[Opening DATASET CONTENT section]

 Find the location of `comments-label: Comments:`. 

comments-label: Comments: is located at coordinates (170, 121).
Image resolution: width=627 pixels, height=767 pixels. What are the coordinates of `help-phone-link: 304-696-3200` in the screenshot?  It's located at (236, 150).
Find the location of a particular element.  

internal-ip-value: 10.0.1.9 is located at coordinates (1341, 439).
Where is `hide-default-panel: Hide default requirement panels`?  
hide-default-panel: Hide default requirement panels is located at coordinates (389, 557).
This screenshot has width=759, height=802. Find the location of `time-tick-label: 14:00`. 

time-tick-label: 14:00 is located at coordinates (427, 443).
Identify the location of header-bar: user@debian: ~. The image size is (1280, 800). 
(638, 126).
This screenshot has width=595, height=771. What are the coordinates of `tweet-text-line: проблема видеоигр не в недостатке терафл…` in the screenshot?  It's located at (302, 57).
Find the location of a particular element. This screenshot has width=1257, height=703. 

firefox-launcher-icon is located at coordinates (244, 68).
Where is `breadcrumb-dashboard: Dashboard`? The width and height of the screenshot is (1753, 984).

[Closing DATASET CONTENT section]

TASK DIRECTIONS> Copy out every one of the records above, putting "screen capture" wherever "screenshot" occurs and changing nothing else.

WRITTEN SOLUTION>
 Find the location of `comments-label: Comments:`. 

comments-label: Comments: is located at coordinates (170, 121).
Image resolution: width=627 pixels, height=767 pixels. What are the coordinates of `help-phone-link: 304-696-3200` in the screen capture?  It's located at (236, 150).
Find the location of a particular element.  

internal-ip-value: 10.0.1.9 is located at coordinates (1341, 439).
Where is `hide-default-panel: Hide default requirement panels`?  
hide-default-panel: Hide default requirement panels is located at coordinates (389, 557).
This screen capture has width=759, height=802. Find the location of `time-tick-label: 14:00`. 

time-tick-label: 14:00 is located at coordinates (427, 443).
Identify the location of header-bar: user@debian: ~. The image size is (1280, 800). 
(638, 126).
This screen capture has width=595, height=771. What are the coordinates of `tweet-text-line: проблема видеоигр не в недостатке терафл…` in the screen capture?  It's located at (302, 57).
Find the location of a particular element. This screen capture has width=1257, height=703. 

firefox-launcher-icon is located at coordinates (244, 68).
Where is `breadcrumb-dashboard: Dashboard`? The width and height of the screen capture is (1753, 984).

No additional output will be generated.